May I never, never ever, live inland.
I forget, I neglect to believe, that my work often works, that it moves people, that they want to buy it. I have booked a show at Little creatures, which is a pub built inside a brewery factory – which sounds awful but is in actuality really very cool. I was showing my folios to the manager (owner?) and he said that it would be an honour to have my work there. I need this, I need these things, their promise of reward, I rely on praise as of course I doubt and doubt everything that I do. I think that everyone does, with everything, sure, I do, but… I need it, in my work, I cannot tell myself that it matters and believe it. I have never been able to, though the conviction is there in my mind it does not bear the weight of another’s, anyone’s, praise. It does not exist in my heart. I have to fool myself every day to keep going. I think that it is like this for any creative person’s, well anyone’s work and life. Tell me that it matters, that I, literally me, the actions of my hands and fingers and words, my thoughts and hopes and love, make a difference, tell me tell me tell me…
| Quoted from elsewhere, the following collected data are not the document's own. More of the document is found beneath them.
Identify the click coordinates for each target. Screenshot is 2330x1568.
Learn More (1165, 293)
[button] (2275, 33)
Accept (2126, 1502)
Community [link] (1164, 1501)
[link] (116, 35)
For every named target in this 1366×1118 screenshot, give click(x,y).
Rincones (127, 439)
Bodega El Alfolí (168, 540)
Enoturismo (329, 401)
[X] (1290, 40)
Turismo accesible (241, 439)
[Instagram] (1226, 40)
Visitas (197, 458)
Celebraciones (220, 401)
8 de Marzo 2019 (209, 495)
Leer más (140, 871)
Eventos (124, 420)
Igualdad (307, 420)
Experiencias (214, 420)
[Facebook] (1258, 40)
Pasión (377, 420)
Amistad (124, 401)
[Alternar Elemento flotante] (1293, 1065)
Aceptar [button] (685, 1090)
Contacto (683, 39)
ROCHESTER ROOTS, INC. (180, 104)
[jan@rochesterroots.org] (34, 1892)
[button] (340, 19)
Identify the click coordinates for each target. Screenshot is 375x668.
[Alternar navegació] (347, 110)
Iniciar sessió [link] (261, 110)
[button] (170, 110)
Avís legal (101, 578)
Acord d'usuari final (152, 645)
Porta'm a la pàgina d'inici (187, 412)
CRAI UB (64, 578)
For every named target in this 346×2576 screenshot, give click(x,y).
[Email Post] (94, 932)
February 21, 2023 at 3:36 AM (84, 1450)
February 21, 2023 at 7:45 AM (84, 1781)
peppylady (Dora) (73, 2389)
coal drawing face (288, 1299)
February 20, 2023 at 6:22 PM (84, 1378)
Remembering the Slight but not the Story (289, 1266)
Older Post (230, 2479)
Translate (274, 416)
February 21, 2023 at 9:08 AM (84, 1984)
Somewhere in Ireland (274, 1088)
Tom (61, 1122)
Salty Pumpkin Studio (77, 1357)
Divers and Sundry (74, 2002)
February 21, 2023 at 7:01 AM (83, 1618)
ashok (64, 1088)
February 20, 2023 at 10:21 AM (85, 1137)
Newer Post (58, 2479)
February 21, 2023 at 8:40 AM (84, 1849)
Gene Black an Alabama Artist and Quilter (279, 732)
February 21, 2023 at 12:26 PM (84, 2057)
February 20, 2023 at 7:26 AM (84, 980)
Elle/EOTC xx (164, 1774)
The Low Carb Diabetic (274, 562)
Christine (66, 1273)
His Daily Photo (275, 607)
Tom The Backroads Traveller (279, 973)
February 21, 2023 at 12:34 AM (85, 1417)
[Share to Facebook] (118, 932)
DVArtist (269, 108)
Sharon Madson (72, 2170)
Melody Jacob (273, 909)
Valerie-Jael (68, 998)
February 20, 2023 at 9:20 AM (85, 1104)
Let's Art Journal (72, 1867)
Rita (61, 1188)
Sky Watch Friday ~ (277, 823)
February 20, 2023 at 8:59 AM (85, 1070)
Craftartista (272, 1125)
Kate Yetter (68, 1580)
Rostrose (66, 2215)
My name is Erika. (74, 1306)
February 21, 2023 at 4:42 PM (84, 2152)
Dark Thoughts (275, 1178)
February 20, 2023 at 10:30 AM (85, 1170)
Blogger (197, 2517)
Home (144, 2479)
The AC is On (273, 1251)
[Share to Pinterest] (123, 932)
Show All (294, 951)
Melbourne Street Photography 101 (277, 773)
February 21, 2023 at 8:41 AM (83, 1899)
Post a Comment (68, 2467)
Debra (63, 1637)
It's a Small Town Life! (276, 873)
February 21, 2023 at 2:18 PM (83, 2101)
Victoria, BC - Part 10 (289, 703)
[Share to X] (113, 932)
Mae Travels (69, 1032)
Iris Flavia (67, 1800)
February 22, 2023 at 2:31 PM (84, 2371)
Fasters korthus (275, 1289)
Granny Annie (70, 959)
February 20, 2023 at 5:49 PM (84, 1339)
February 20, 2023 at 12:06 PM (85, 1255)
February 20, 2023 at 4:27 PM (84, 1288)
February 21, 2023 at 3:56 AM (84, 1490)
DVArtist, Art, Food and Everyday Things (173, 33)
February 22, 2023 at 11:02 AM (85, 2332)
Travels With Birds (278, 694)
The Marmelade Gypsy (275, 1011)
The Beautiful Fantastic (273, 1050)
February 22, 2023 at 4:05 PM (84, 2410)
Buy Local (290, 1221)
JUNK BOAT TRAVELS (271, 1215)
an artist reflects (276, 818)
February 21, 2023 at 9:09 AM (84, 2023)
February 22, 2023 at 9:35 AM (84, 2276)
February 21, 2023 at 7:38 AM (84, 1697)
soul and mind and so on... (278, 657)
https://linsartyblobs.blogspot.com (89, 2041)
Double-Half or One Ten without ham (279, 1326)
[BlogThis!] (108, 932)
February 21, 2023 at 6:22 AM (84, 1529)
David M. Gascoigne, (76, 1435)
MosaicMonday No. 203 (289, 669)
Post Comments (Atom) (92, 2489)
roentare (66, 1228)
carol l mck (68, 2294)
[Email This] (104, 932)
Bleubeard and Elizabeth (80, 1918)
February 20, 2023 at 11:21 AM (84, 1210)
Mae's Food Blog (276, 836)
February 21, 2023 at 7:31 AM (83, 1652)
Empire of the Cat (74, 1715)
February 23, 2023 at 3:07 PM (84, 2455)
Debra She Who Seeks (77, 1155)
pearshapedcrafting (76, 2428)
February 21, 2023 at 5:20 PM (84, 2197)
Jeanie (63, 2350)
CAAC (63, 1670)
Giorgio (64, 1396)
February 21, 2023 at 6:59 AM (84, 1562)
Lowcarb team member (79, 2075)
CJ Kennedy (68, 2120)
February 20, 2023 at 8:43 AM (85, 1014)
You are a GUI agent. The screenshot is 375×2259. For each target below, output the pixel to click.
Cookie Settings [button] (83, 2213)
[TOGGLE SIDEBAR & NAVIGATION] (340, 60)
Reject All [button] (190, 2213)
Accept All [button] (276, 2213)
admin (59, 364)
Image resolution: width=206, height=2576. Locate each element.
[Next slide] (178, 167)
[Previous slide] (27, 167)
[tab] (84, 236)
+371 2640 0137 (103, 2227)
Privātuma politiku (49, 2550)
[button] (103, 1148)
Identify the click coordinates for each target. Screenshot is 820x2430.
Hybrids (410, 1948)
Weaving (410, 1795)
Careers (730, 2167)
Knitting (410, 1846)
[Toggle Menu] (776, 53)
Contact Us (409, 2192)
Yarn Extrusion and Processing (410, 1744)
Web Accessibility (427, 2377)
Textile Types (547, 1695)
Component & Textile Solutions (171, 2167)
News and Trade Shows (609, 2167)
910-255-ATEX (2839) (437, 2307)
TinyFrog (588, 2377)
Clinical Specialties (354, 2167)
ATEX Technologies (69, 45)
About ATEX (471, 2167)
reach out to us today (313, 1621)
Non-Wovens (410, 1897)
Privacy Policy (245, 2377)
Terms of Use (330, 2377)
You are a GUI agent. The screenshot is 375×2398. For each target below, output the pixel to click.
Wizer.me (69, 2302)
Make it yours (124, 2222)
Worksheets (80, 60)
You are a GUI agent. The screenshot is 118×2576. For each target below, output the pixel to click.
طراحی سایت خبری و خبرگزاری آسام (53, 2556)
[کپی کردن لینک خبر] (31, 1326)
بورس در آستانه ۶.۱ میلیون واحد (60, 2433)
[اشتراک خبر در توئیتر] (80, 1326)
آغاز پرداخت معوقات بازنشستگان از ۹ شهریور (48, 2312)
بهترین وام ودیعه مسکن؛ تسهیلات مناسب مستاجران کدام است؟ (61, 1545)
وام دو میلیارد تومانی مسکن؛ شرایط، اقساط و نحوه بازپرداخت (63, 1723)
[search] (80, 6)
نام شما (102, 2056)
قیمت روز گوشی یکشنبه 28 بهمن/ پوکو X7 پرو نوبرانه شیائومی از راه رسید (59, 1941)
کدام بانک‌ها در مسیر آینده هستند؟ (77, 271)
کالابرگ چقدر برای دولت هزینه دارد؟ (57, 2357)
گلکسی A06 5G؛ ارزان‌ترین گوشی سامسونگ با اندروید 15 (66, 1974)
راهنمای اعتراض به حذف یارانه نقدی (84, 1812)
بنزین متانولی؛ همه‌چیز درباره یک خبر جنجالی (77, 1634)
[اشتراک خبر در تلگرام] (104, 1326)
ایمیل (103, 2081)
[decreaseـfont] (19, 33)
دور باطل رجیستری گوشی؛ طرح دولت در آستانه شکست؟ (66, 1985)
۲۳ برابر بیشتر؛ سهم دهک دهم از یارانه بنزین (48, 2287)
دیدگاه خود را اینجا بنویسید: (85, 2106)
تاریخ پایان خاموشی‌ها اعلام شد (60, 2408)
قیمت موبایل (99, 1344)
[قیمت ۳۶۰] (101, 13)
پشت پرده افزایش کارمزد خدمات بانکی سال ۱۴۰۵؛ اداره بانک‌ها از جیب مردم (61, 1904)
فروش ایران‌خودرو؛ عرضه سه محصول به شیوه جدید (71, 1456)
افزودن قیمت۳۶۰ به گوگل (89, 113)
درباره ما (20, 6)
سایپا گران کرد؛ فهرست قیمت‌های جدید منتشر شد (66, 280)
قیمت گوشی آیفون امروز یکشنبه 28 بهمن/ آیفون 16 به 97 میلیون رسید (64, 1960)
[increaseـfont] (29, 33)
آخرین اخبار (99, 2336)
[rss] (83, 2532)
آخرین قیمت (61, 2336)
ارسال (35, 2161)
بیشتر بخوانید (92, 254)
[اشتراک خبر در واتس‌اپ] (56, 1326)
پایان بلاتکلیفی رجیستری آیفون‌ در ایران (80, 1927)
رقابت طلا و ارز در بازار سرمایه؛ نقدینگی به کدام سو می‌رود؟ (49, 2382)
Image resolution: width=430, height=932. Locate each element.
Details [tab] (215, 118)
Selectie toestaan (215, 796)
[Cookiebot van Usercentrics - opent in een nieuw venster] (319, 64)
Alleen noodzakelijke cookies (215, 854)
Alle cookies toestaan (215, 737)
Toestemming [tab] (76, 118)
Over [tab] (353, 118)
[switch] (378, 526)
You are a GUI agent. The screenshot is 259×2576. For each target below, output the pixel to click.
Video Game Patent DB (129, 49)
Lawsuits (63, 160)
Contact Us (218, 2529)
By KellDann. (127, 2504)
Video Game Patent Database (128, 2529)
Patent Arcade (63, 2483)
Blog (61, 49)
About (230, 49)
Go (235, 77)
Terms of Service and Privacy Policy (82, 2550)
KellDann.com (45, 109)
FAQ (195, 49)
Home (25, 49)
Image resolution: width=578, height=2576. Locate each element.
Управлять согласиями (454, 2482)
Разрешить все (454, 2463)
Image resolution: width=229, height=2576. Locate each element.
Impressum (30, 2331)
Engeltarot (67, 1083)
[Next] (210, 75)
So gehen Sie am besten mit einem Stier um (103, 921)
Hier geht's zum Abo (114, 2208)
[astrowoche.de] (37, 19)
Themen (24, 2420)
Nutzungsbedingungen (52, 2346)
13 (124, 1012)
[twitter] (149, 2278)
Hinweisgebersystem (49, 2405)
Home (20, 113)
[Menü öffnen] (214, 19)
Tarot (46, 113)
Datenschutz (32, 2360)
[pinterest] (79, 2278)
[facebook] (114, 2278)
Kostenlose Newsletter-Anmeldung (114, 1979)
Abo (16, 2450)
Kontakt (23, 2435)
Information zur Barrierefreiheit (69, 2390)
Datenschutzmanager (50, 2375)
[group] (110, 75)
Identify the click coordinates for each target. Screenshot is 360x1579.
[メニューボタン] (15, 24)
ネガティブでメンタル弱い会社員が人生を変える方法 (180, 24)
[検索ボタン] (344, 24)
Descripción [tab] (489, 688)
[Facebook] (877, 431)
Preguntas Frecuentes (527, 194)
I still feel guilty when someone gives me money for a painting. I have always been poor, I tend to think “wow… hey, don’t you need this?”
My poverty is not hardest now, it’s true. But there are some aspects of it that ARE. When I was younger, it seemed like pretty much everyone was poor, all my friends were, that’s for sure, students and musicians, DJ’s, artists like me. It was more difficult when I was younger, often I was too proud to ask my parents for help, and yeah, I literally starved for a while, actually got SCURVY, can you believe it… you can only live on potatoes only for so long. Plus I drank any money I had. What sucks more is that I ain’t 20 any more, and my friends, even the ones who burned a good decade of their lives partying and drinking and taking drugs like me (though I was always pretty chickenshit when it came to the drugs part) have finished their degrees and have jobs. Real jobs, where they get paid enough to buy like houses and cars and things like that. Several of them are thinking seriously about children. I mean… I find it hard to think seriously about buying lunch. From a financial point of view.
Hm, I just blew $15 on petrol. Now I will have to stick to International Roast, the SPAM of coffee, the scrapings from the floor of the crappy coffee types that they make. I do need the petrol I suppose, and coffee makes far less difference to my life than being able to GO PLACES. Still. The worst part is that I am in my thirties and still have to ask my family for money. I hate doing that. Everything else I can live with, but I feel like a complete loser when I have to ask. Like maybe I should give up and go and work in a supermarket which my fine arts degree qualifies me for.
Oh well, what the hell, sang Mcwatt. I am rambling. And bitching. I will stop now. My life is really really good, really. I get to PAINT ALL THE TIME YEAH!